**RECORDS:**
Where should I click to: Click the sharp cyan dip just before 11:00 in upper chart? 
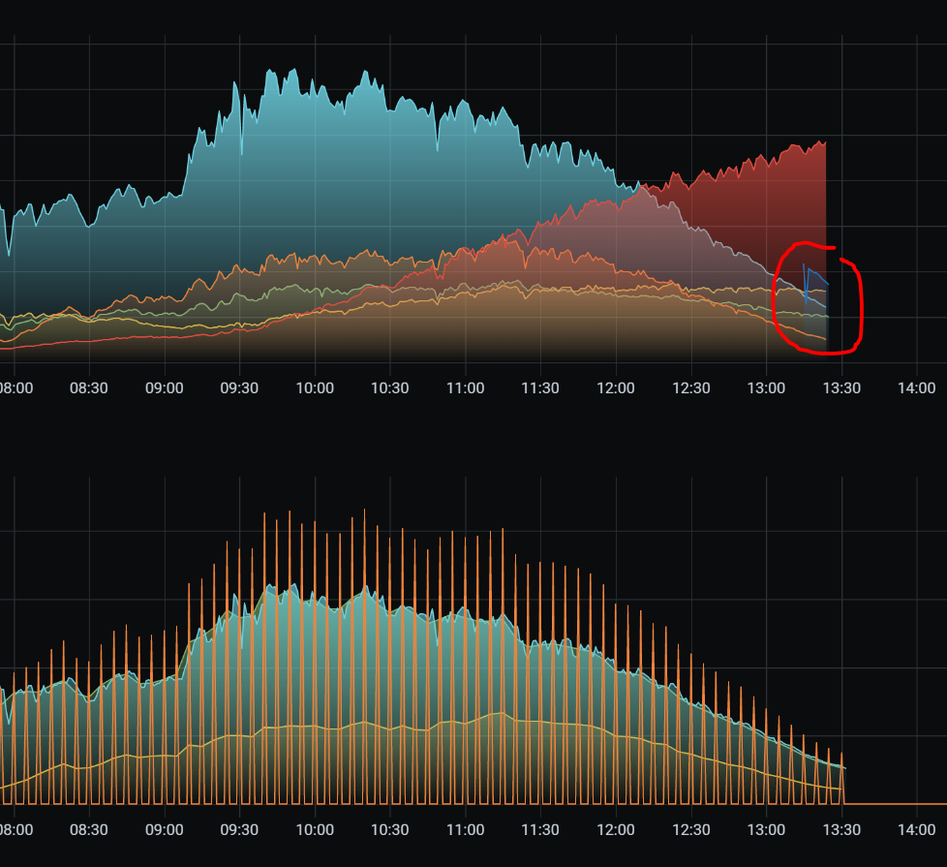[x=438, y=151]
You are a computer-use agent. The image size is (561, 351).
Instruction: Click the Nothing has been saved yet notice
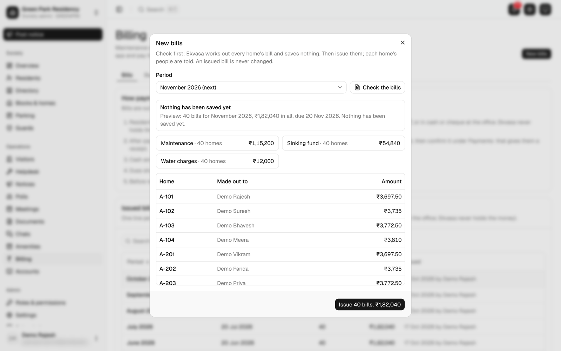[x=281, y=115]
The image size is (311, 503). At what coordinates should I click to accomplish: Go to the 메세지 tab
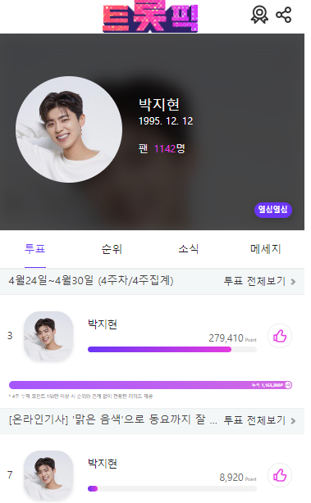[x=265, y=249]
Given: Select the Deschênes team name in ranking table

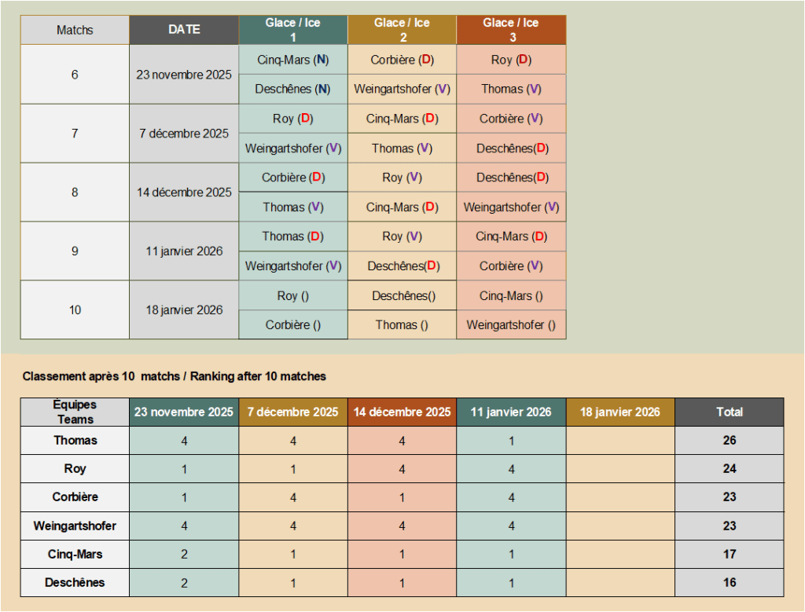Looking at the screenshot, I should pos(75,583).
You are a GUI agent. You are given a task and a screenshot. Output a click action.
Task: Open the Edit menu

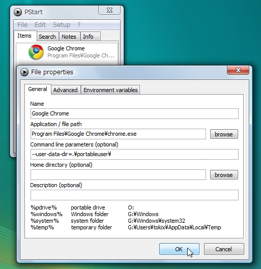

**ACTIVITY:** Omit the pictures and copy the records above exactly.

**RESULT FOR THIS EXERCISE:**
Where should I click to: Click the sharp cyan dip just before 11:00 in upper chart? 
[x=438, y=151]
You are a computer-use agent. The image size is (561, 351).
Instruction: Click the Nothing has been saved yet notice
[x=281, y=115]
The image size is (311, 503). At what coordinates should I click to accomplish: Go to the 메세지 tab
[x=265, y=249]
Given: Select the Deschênes team name in ranking table

Looking at the screenshot, I should pos(75,583).
You are a GUI agent. You are given a task and a screenshot. Output a click action.
Task: Open the Edit menu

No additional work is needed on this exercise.